How green spaces benefit wellbeing
Although not a golfer, Prof. Jenny Roe, Director of the Center for Design & Health at the University of Virginia, has her own pandemic golf story to tell.
Sheltering in place with family in Scotland during the Covid-19 outbreak and academic summer recess, she started exploring nearby golf courses.
“I walked on golf courses in Edinburgh which had been opened up to the public under Covid and I am very grateful for that,” explains Prof. Roe, a leading expert in environmental psychology.
“Having appreciated their value, it could now prompt my interest in golf as a sport.”
Yet it wasn’t so much the physical exercise that Prof. Roe appreciated in her daily strolls; it was the calming benefits of walking on green grass, seeing trees all around and being surrounded by nature.
“Contact with nature slows down our stress response and induces calm,” Prof. Roe explains. “There is evidence to show this is happening in our biological system.

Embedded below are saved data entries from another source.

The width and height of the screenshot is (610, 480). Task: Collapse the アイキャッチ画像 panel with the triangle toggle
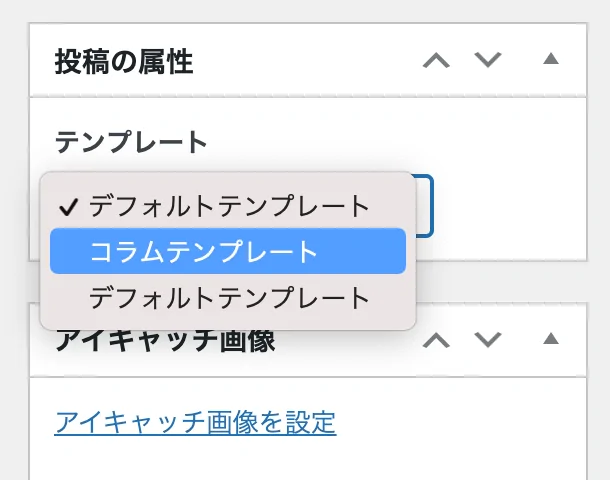coord(551,338)
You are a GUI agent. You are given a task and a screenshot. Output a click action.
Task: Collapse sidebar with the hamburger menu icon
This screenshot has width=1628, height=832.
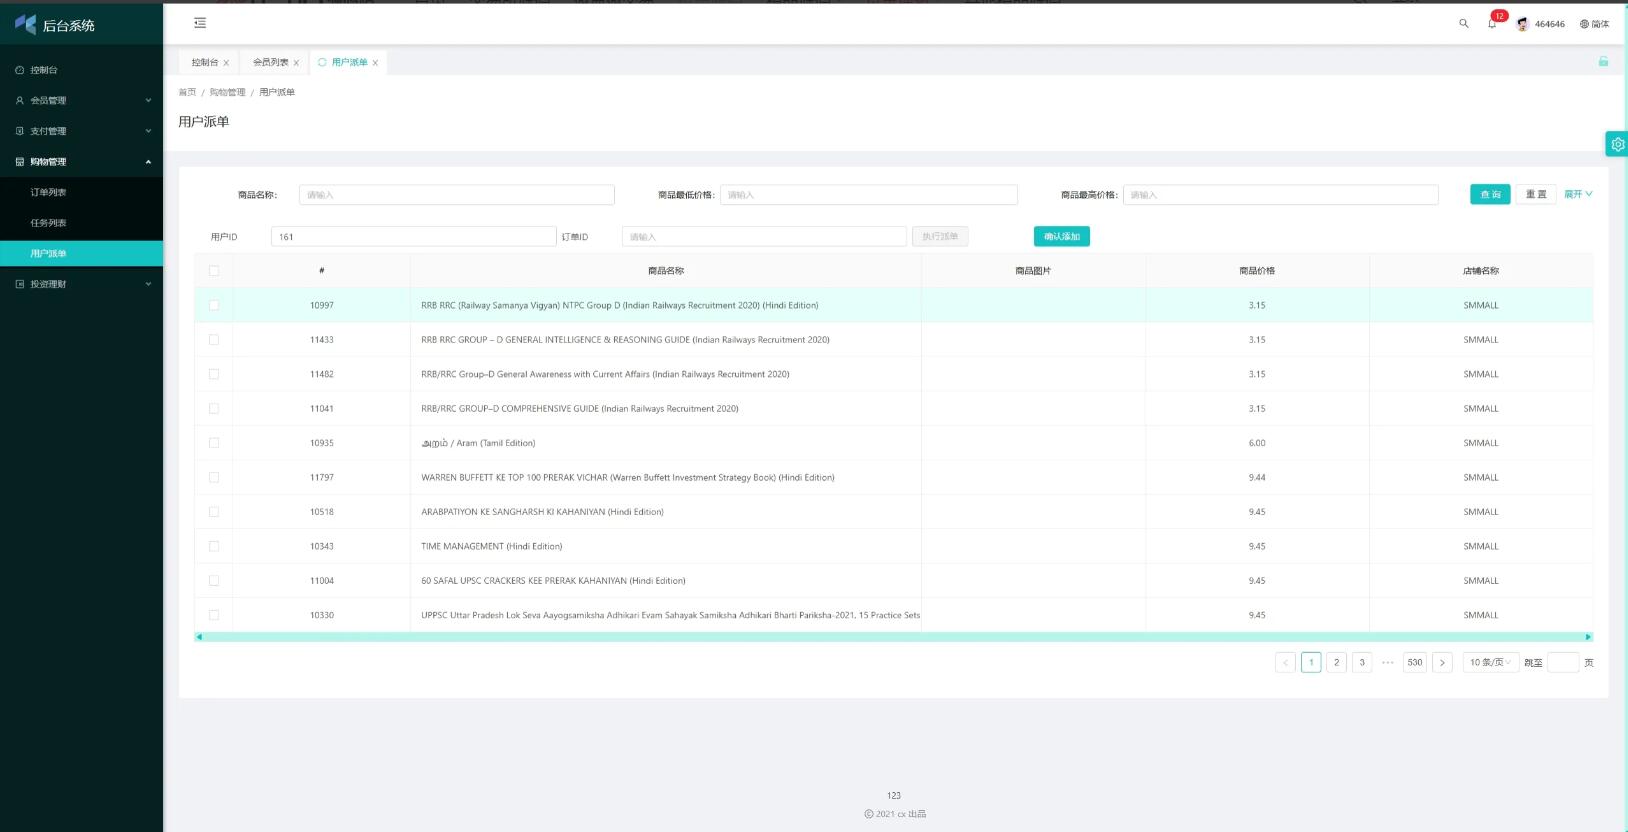tap(200, 23)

“It is promoting stress resilience, it is improving our mood, it’s decreasing our risk of depression and increasing our social wellbeing, particularly on a golf course where you are interacting with other members of that community. So there are a host of mental and social wellbeing benefits."
While theories of how nature benefits our health are somewhat complex, the result is clear: spending time in nature – at least two hours per week, as recent research has suggested – is good for you.
And it may be a key reason why the call of the golf course has been so strong as people emerge from their homes in the wake of Covid-19.